Your goal: Every line from the one containing "Select the Xdmcp session type" to the end of the records below should be returned exactly; pictures are to be dropped.

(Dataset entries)
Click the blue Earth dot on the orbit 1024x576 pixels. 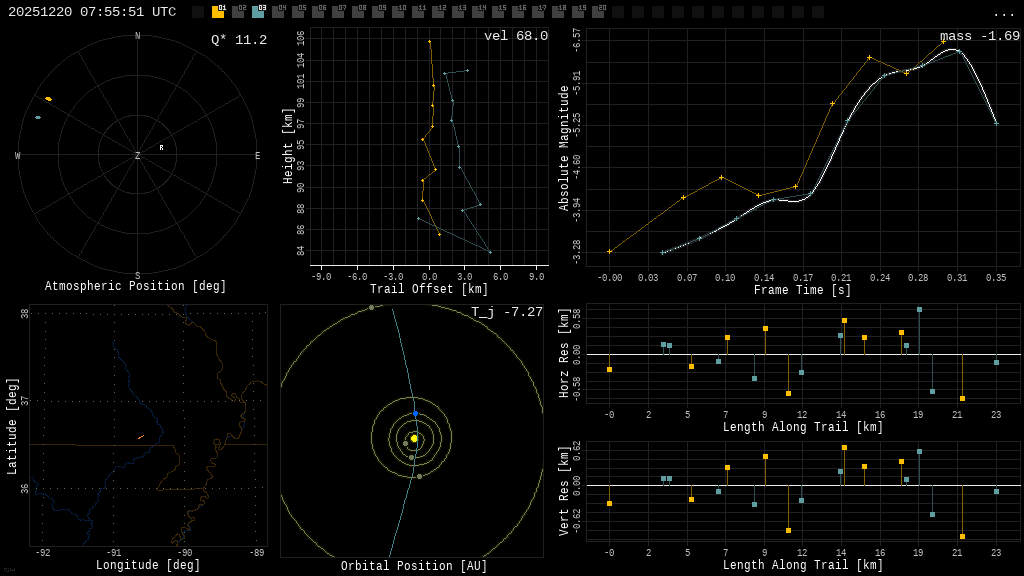click(416, 413)
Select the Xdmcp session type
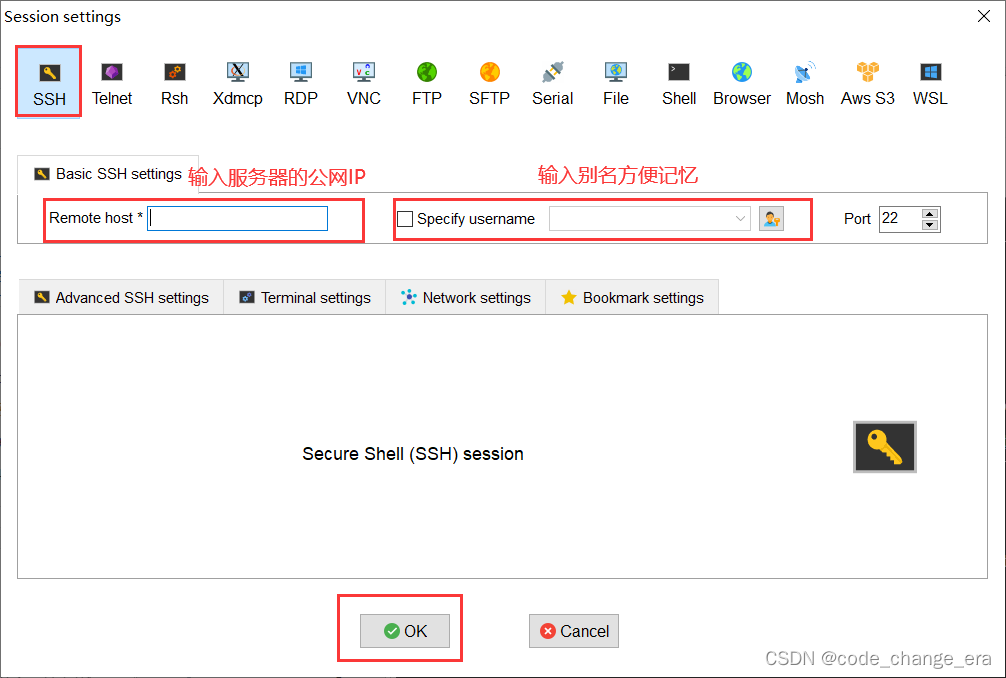The image size is (1006, 678). (237, 84)
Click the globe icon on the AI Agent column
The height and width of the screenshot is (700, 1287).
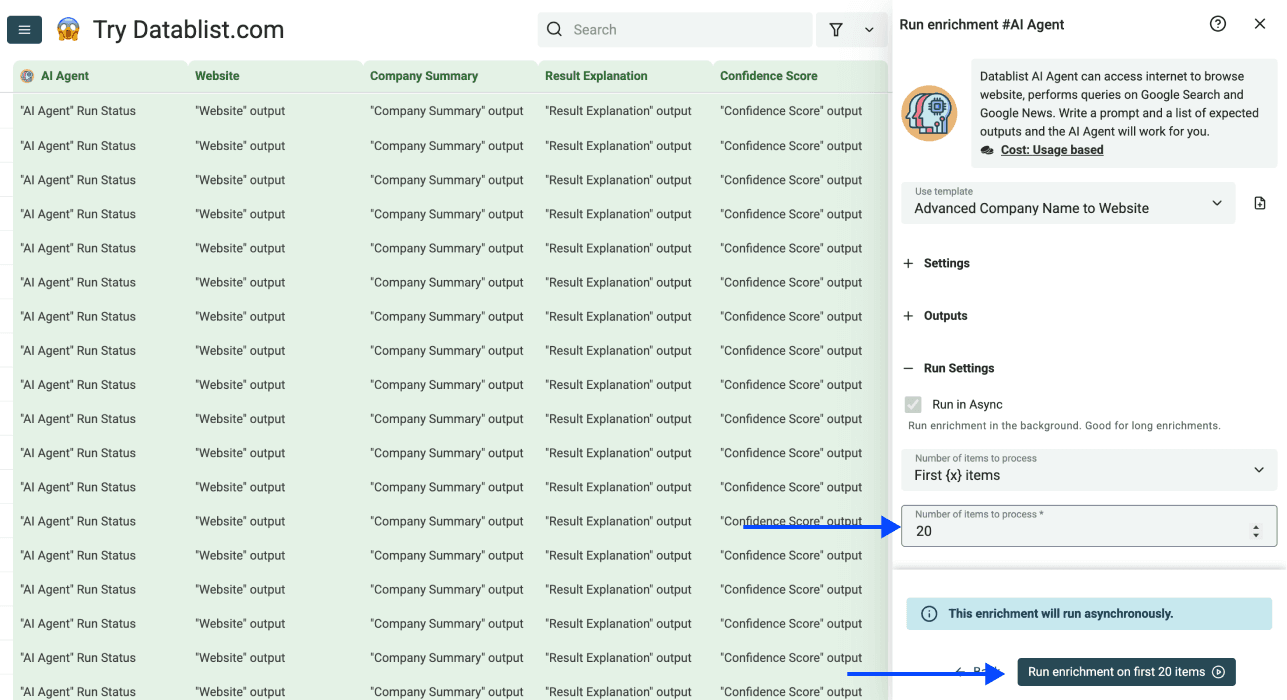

Solution for this task:
Select the Xdmcp session type
The image size is (1006, 678). (237, 84)
Click the globe icon on the AI Agent column
The height and width of the screenshot is (700, 1287).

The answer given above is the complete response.